» TASK GOAL: Working from the top of the records below, reproduce each line exactly, ending once you have written the line containing "Remove the current".
---------- TASK DATA ----------
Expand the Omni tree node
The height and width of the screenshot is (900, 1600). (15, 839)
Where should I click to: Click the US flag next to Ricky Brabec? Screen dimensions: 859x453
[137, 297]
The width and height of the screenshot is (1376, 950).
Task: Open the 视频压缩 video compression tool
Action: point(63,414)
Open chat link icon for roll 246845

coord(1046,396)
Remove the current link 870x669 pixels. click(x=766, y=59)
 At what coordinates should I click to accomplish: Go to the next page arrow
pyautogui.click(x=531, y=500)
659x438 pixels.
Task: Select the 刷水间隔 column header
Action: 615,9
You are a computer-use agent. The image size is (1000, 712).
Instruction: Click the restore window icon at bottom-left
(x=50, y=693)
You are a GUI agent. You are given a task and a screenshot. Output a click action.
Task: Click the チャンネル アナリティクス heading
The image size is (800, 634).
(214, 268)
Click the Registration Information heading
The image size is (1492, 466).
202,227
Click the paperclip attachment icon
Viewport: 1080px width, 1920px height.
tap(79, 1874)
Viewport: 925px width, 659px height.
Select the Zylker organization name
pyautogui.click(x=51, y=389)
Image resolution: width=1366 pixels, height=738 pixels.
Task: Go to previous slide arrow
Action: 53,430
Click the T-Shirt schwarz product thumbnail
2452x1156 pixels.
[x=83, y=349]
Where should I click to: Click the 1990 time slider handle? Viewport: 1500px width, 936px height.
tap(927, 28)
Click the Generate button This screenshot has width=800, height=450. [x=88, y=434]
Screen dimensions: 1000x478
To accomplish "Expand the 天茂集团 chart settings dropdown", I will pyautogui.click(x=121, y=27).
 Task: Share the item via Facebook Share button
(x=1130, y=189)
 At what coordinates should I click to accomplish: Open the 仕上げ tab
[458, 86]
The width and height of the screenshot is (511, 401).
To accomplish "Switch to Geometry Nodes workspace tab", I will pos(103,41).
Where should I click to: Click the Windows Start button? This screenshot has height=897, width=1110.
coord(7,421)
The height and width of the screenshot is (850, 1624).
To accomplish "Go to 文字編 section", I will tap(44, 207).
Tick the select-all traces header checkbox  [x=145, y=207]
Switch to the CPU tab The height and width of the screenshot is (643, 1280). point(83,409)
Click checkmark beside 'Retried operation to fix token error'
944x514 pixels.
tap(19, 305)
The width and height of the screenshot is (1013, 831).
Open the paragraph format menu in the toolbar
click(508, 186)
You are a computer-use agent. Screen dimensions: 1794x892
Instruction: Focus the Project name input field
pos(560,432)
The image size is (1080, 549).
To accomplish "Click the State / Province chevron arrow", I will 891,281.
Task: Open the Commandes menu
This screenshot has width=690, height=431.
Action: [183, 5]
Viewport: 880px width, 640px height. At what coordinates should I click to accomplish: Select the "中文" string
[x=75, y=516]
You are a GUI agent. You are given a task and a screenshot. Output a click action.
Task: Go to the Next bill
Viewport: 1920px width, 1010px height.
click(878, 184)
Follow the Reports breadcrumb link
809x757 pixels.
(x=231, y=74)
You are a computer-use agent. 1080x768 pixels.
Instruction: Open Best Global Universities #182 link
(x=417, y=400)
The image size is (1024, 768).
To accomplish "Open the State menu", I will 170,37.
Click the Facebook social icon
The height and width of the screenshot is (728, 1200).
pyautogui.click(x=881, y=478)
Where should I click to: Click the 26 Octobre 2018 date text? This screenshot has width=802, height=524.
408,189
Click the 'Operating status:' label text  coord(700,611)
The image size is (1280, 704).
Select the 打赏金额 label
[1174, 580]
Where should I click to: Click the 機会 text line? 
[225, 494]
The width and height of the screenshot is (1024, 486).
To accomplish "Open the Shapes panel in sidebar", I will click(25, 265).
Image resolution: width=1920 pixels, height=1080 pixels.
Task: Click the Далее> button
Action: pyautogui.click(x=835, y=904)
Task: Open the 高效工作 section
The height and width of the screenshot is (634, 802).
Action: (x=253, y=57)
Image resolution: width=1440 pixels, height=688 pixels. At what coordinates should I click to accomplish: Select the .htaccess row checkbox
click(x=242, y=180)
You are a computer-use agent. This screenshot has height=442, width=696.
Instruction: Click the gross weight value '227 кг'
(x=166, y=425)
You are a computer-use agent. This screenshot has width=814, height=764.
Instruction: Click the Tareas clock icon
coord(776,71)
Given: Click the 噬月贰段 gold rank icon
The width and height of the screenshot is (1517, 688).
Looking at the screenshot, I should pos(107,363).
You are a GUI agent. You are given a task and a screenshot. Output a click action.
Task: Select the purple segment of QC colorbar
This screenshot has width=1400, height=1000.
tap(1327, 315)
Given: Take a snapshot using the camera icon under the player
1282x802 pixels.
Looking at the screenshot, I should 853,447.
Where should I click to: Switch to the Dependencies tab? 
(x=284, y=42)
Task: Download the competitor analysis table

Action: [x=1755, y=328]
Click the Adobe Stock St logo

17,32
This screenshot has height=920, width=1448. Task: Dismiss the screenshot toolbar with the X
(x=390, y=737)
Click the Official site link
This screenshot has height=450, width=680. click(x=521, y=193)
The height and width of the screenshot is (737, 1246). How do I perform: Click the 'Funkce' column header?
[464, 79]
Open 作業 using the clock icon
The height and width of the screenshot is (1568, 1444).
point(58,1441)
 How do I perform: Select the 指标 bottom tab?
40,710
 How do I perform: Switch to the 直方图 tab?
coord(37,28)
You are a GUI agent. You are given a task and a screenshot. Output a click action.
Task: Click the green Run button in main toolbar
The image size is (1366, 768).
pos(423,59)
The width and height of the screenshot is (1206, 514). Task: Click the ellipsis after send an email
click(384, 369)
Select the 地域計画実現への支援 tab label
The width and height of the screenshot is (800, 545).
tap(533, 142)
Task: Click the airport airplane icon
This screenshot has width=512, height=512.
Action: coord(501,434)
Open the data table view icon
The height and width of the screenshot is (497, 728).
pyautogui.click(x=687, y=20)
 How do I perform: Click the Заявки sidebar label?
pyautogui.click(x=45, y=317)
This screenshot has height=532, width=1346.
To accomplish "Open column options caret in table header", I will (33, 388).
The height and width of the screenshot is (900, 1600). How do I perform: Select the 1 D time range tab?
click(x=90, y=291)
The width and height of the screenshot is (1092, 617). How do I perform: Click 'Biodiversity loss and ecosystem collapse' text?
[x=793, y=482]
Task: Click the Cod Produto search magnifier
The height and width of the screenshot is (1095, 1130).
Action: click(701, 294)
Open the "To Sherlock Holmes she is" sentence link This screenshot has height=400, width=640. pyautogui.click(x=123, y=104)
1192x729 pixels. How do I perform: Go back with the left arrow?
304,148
----------
» SOLUTION:
Expand the Omni tree node
The height and width of the screenshot is (900, 1600). (15, 839)
Where should I click to: Click the US flag next to Ricky Brabec? Screen dimensions: 859x453
[137, 297]
The width and height of the screenshot is (1376, 950).
Task: Open the 视频压缩 video compression tool
Action: point(63,414)
Open chat link icon for roll 246845

coord(1046,396)
Remove the current link 870x669 pixels. click(x=766, y=59)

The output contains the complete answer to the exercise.